Первое время Саша очень скучала по дому и по матери, ни с кем не разговаривала и только плакала. Она была девочкой домашней и очень замкнутой и совсем потерялась в этом чужом, незнакомом и довольно неприветливом для неё мире. Дети в детском доме, преданные и брошенные своими родителями, очень жестокие и уже безвозвратно искалеченные, встретили её кто недружелюбно, кто равнодушно. В первое время они даже не обращали внимания на эту диковатую молчаливую девочку, которая постоянно забивалась куда-то в угол или часами сидела в холле в обнимку со своей куклой. Воспитатели детского дома тоже не отличались доброжелательностью и даже применяли изуверские унизительные наказания к своим подопечным: заставляли отжиматься от пола или стоять с вытянутыми вперёд руками до полного изнеможения, заталкивали девочек без трусов в спальню к мальчиками и наоборот, выставляли целую группу по ночам в холодный коридор вдоль стенки за шалости (обычно, это были рассказы полушёпотом ночных детских страшилок о чёрных простынях, летающих гробах и Пиковых дамах) с требованием выдать рассказчика. Старшие дети, глядя на воспитателей, тоже не гнушались истязать младших: обливали холодной водой среди ночи, чтобы просто поржать над испугом спящего, заставляли всю группу плевать в лицо какому-нибудь мальчику, провинившемуся перед ними (зачастую это была вымышленная вина), не выполнившему или неправильно выполнившему их поручение, просто избивали и таскали за волосы. И эта жестокость вновь и вновь совершала свой новый виток, когда младшие воспитанники, подрастая, начинали так же издеваться над малышами.
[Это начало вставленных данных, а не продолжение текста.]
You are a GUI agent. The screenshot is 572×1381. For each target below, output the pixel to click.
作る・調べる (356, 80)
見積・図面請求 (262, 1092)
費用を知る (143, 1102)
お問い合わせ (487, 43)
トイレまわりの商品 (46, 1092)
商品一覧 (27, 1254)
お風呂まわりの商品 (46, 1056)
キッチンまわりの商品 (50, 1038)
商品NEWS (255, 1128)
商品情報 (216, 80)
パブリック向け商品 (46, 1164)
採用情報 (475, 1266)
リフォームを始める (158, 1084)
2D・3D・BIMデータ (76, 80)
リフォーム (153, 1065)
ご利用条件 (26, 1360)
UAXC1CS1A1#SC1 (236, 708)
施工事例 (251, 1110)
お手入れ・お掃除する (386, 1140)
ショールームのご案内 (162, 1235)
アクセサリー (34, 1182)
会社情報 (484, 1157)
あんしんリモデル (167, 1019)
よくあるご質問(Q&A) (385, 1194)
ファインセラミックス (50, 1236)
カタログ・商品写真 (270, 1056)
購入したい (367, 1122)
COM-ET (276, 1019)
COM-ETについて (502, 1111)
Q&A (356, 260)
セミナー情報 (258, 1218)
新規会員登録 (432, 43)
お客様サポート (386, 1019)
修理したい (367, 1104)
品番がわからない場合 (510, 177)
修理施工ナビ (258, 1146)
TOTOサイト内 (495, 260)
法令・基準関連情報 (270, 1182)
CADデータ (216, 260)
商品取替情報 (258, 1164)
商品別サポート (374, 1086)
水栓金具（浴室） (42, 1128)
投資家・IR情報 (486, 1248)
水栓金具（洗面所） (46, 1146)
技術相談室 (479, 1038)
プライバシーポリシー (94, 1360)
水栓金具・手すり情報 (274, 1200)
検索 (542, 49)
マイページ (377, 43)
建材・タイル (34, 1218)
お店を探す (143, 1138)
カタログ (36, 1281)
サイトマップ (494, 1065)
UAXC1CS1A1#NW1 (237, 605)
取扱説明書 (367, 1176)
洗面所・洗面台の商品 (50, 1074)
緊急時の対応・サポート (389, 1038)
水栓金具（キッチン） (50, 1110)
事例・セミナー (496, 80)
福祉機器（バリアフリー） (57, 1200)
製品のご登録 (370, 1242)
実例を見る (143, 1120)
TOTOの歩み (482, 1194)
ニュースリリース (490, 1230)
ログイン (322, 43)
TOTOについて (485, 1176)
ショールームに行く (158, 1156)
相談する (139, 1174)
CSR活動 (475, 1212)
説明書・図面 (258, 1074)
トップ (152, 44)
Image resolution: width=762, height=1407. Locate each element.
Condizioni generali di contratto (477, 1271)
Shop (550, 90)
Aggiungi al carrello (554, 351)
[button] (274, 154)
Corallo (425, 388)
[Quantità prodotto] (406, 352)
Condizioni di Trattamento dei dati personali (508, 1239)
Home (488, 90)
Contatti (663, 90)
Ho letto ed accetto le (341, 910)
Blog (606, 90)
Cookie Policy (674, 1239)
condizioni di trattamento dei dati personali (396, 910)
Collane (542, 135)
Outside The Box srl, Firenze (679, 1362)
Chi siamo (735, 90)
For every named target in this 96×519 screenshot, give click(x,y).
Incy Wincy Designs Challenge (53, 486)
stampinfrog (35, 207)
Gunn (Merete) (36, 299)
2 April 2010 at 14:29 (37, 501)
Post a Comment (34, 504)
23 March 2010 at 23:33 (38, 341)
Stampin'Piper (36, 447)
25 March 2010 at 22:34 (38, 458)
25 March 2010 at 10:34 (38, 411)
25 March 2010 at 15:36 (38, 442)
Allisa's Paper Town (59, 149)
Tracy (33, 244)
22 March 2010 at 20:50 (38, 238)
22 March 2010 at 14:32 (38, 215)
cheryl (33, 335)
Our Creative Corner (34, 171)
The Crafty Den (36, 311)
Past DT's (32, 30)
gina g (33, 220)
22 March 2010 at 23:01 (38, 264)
Но Саша, молчаливая и тихая Саша вдруг проявила странное упорство и упрямство и наотрез отказалась участвовать в подобных жестоких играх и подчиняться произволу, да ещё заступилась за девочку, с которой она подружилась. Воспитательница хотела наказать её за неповиновение, но Саша вдруг ощетинилась, злобно-яростно огрызнулась, как дикий волчонок, сверкая глазками и скаля зубки, сжалась, напряглась и окаменела в своей боевой готовности идти до конца, пусть даже гибельного конца в своих убеждениях. От неё тогда почему-то отступились и решили с ней просто не связываться. Понемногу Саша освоилась, но продолжала держаться особняком и общалась только с одной девочкой – Дианой Крупениной. Эта связь с внешним миром внезапно оборвалась, когда с её новой подругой случилось несчастье: она выпала из чердачного окна и разбилась насмерть. Начались проверки, приезжали многочисленные комиссии, следователь из прокуратуры, и Сашу, которая могла знать истинную причину этого «несчастного», как утверждал Арефий Эдуардович, случая, поскорей отправили в психиатрическую больницу.